I bambini dai 3 ai 6 reagiscono
all’evento separativo con atteggiamenti più aggressivi, mostrano un
comportamento più nevrotico, più violento. Questi bambini vivono questa
fase con rabbia distruggendo oggetti –
propri giocattoli- preoccupandosi particolarmente di farsi male.
Il senso di
lealtà che normalmente in questa fase si va consolidando viene
compromesso del conflitto genitoriale facendo insorgere nel bambino un immagine
del sé negativa - il bambino si sente cattivo e sleale nei confronti dei propri
genitori, un cattivo andamento scolastico o un continuo
disubbidire a certe regole familiari portano alla convinzione
che la vera ragione della separazione dei genitori sono questi episodi, sono
questi fatti nel suo immaginario, che hanno indotto i suoi genitori a
separarsi.
Conseguenzialmente possono manifestarsi episodi di inibizione con sintomi depressivi. I bambini possono
esprimere rabbia nei confronti del genitore affidatario per la perdita del
genitore non affidatario ritenendolo responsabile dell’allontanamento
dell’altro genitore.
Si possono, anche manifestare continue fantasie per
il genitore perduto; continue fantasie di riconciliazione – i bambini si
addormentano con il desiderio di aver entrambi i genitori vicino al risveglio.
I bambini di età dai 7/8
anni fino ai 10 anni ( età della latenza), in questa fase i bambini mostrano
rabbia verso qualcosa o qualcuno di preciso, sono arrabbiati con la mamma o con
il papà o con tutte e due. In questa fascia di età i
bambini nutrono sentimenti come il senso di colpa - si colpevolizzano
sentendosi motivo della separazione, si sentono
oggetto del contendere in maniera strumentale, nutrono un sentimento
negativo verso se stessi, autocolpevolizzandosi, sentendosi motivo della
separazione. I figli nutrono una fantasia di ricomposizione della famiglia
diventando una frustrazione insopportabile se ciò non avviene, l’autostima si
abbassa, continua la fantasia che i genitori possano
tornare insieme, il tempo –fisiologico- li aiuta a rassegnarsi.
Possono comparire alcuni sintomi somatici come
risposta allo stress derivante dall’evento separativo come cefalee
e dolori allo stomaco.
Questa è l’età dove più facilmente i genitori usano
i figli in maniera strumentale come veicolo per
esprimere i propri rancori contro l’altro genitore, questa modalità fa soffrire
moltissimo i bambini.
I bambini in questa età
maturano più esperienze a cui non accedono altri ed appaiono più maturi nella
gestione delle emozioni perché sembrano aver acquisito una barriera di difesa,
sembrano sopportare meglio le frustrazioni e mostrano una buona capacità di affrontare nuove situazioni
dovendosi continuamente adattare ed adeguare ai continui cambiamenti derivanti
dalla separazione.
Per gli adolescenti che vivono la separazione dei genitori aumenta il senso di responsabilità sostenendo e proteggendo uno dei due genitori, in questa
fase il figlio adolescente può acquisire il ruolo di compagno in sostituzione
del genitore perduto.
Possono verificarsi alterazioni dell’umore con
sintomi depressivi alternati a fasi di aggressivita’.

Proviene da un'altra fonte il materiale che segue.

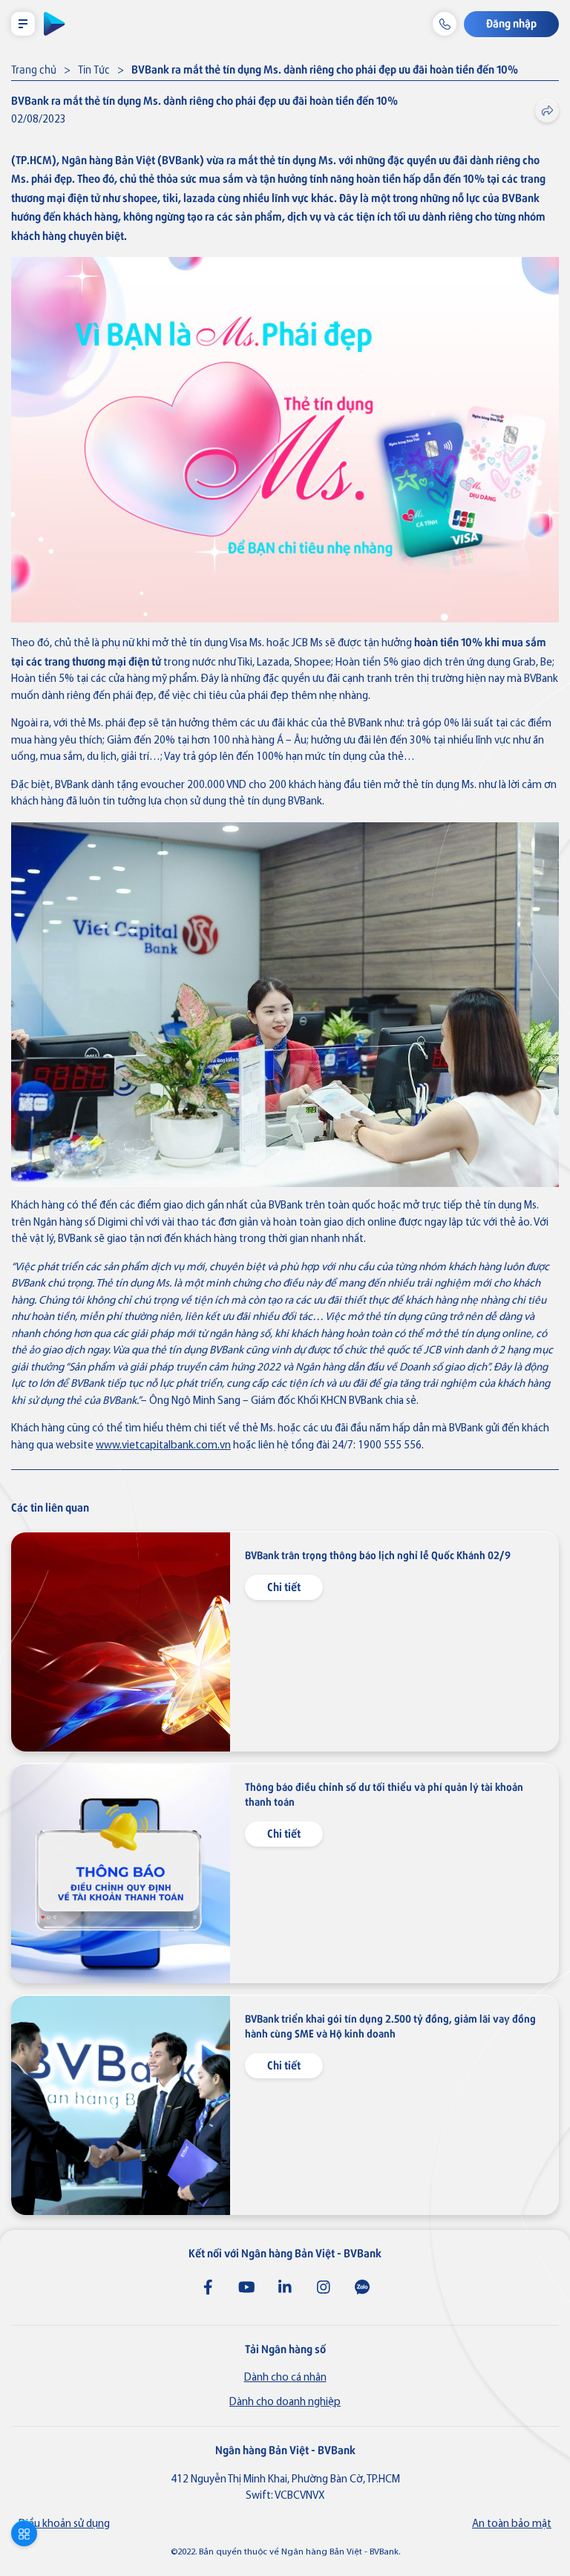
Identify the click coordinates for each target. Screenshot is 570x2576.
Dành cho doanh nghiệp (285, 2402)
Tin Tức (94, 69)
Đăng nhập (511, 23)
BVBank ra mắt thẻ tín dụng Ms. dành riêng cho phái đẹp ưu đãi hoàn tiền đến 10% (324, 69)
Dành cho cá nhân (285, 2378)
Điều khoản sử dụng (64, 2524)
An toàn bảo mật (511, 2524)
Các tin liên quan (50, 1507)
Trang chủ (33, 69)
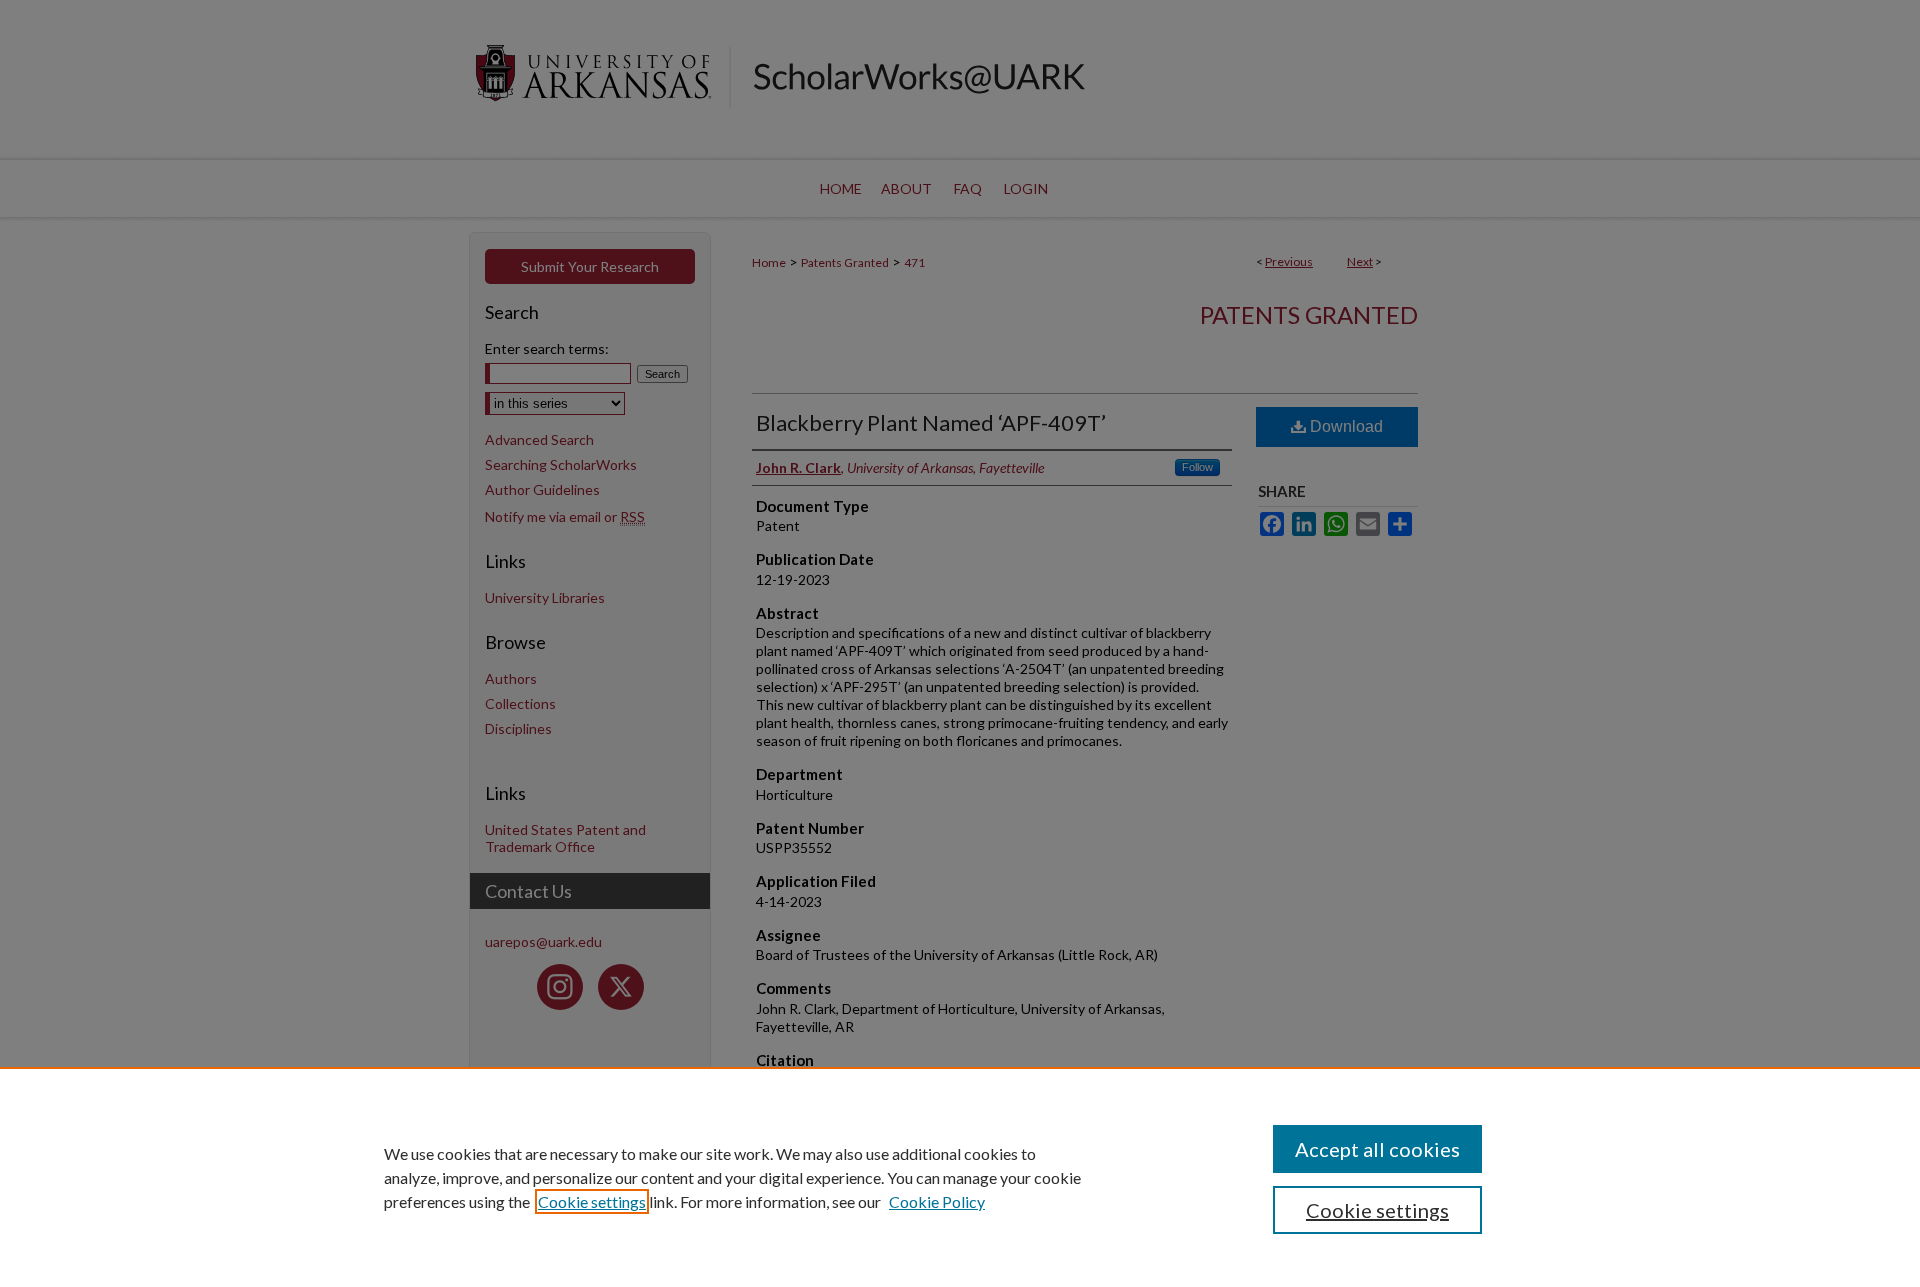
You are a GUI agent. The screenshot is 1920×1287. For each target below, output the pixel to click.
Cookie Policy (937, 1201)
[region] (960, 1177)
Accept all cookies (1377, 1149)
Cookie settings (592, 1201)
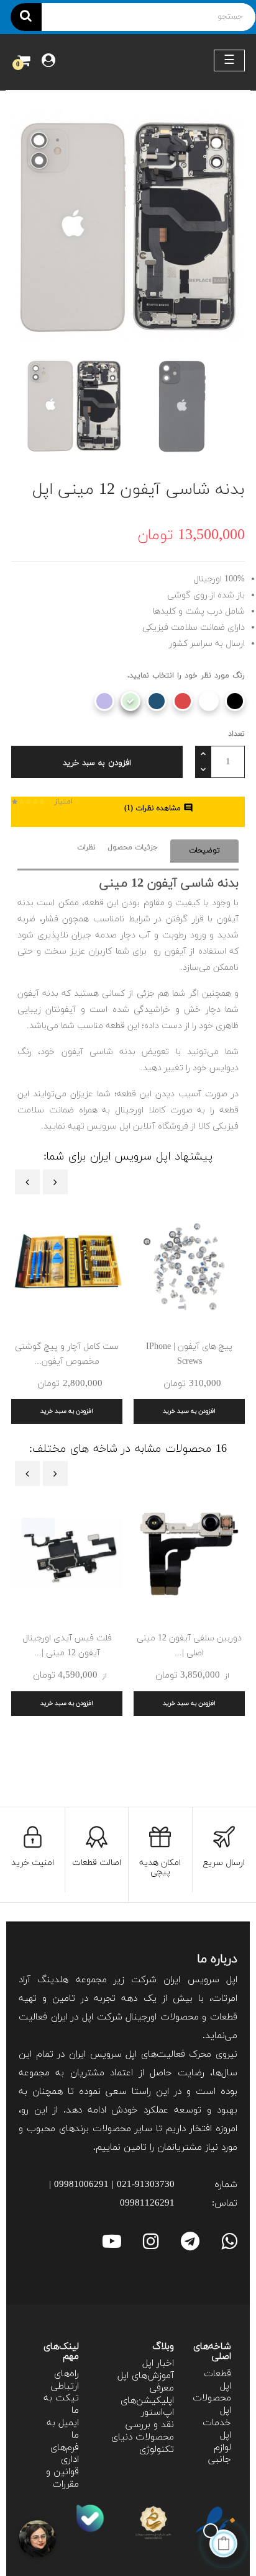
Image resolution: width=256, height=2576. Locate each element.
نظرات (86, 847)
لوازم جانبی (219, 2454)
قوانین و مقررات (62, 2478)
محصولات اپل (212, 2404)
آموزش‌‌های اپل (145, 2375)
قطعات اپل (217, 2380)
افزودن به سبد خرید (97, 763)
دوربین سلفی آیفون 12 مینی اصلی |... (189, 1645)
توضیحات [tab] (204, 851)
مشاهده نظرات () (158, 808)
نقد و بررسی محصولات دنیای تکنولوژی (142, 2437)
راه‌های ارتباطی (65, 2380)
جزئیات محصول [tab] (133, 847)
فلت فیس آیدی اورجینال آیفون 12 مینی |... (67, 1645)
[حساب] (48, 62)
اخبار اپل (158, 2363)
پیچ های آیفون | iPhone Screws (189, 1354)
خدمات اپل (217, 2429)
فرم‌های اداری (64, 2454)
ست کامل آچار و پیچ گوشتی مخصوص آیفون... (67, 1354)
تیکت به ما (61, 2404)
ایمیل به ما (63, 2429)
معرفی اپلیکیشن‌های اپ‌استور (147, 2401)
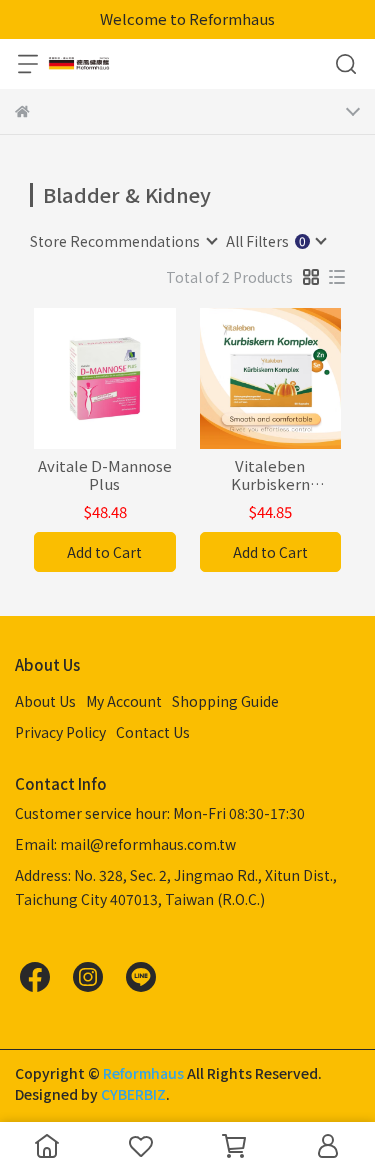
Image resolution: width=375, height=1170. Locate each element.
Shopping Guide (225, 701)
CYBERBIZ (133, 1094)
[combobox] (123, 241)
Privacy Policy (60, 732)
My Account (124, 701)
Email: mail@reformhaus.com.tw (125, 844)
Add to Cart (104, 552)
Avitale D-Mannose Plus (105, 475)
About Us (45, 701)
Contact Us (153, 732)
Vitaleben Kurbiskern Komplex (270, 475)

Solitamente per alcuni adolescenti informazioni piu’ complete
relativamente alla separazione dei propri genitori, la rendono piu’ comprensibile e avendo anche una
vita ed interessi extrafamiliari riescono più facilmente a distanziarsi
psicologicamente ed emotivamente dai propri genitori.
Mentre al contrario gli
adolescenti con pochi interessi e troppo legati emotivamente ai genitori
manifestano disturbi di varia natura come comportamenti antisociali: furti,
rapine, reati contro il patrimonio, aggressioni ai coetanei, atti vandalici
anche contro la propria scuola, si possono verificare fughe da casa per
attirare l’attenzione dei genitori.
Per concludere , la
separazione è un evento che appartiene esclusivamente agli adulti ed è importante, e’ necessario che genitori
sappiano riconoscere il bisogno dei
bambini di poter accedere ad entrambi i genitori.